(ACTIVITY) Please set down the entire listing exactly.
********************
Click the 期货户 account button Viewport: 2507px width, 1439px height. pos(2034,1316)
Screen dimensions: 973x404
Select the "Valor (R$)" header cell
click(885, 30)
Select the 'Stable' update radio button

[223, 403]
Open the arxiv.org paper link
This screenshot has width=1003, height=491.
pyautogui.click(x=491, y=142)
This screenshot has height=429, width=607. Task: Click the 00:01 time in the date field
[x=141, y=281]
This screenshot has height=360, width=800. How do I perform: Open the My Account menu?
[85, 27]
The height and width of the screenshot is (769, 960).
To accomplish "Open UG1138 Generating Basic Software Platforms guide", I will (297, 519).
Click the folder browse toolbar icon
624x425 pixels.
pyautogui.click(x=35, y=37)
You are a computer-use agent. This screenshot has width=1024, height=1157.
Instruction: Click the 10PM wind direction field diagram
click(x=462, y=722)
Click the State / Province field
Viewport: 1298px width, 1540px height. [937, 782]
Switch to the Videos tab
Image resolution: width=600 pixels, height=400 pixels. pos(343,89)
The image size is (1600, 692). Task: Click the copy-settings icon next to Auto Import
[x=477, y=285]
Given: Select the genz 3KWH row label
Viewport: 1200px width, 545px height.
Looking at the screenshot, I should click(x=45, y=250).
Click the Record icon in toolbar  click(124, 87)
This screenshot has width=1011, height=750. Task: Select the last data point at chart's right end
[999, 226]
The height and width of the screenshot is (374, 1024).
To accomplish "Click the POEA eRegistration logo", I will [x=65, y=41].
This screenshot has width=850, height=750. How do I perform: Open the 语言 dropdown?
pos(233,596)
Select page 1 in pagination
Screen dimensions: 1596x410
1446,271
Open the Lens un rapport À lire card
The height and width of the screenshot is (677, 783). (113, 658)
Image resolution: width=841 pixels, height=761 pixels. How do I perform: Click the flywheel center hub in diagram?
********************
(SOLUTION TO THE EXERCISE)
Click the 期货户 account button Viewport: 2507px width, 1439px height. pos(2034,1316)
Screen dimensions: 973x404
Select the "Valor (R$)" header cell
click(885, 30)
Select the 'Stable' update radio button

[223, 403]
Open the arxiv.org paper link
This screenshot has width=1003, height=491.
pyautogui.click(x=491, y=142)
This screenshot has height=429, width=607. Task: Click the 00:01 time in the date field
[x=141, y=281]
This screenshot has height=360, width=800. How do I perform: Open the My Account menu?
[85, 27]
The height and width of the screenshot is (769, 960).
To accomplish "Open UG1138 Generating Basic Software Platforms guide", I will (297, 519).
Click the folder browse toolbar icon
624x425 pixels.
pyautogui.click(x=35, y=37)
You are a computer-use agent. This screenshot has width=1024, height=1157.
Instruction: Click the 10PM wind direction field diagram
click(x=462, y=722)
Click the State / Province field
Viewport: 1298px width, 1540px height. [937, 782]
Switch to the Videos tab
Image resolution: width=600 pixels, height=400 pixels. pos(343,89)
The image size is (1600, 692). Task: Click the copy-settings icon next to Auto Import
[x=477, y=285]
Given: Select the genz 3KWH row label
Viewport: 1200px width, 545px height.
Looking at the screenshot, I should click(x=45, y=250).
Click the Record icon in toolbar  click(124, 87)
This screenshot has width=1011, height=750. Task: Select the last data point at chart's right end
[999, 226]
The height and width of the screenshot is (374, 1024).
To accomplish "Click the POEA eRegistration logo", I will [x=65, y=41].
This screenshot has width=850, height=750. How do I perform: Open the 语言 dropdown?
pos(233,596)
Select page 1 in pagination
Screen dimensions: 1596x410
1446,271
Open the Lens un rapport À lire card
The height and width of the screenshot is (677, 783). (113, 658)
Image resolution: width=841 pixels, height=761 pixels. How do I perform: Click the flywheel center hub in diagram?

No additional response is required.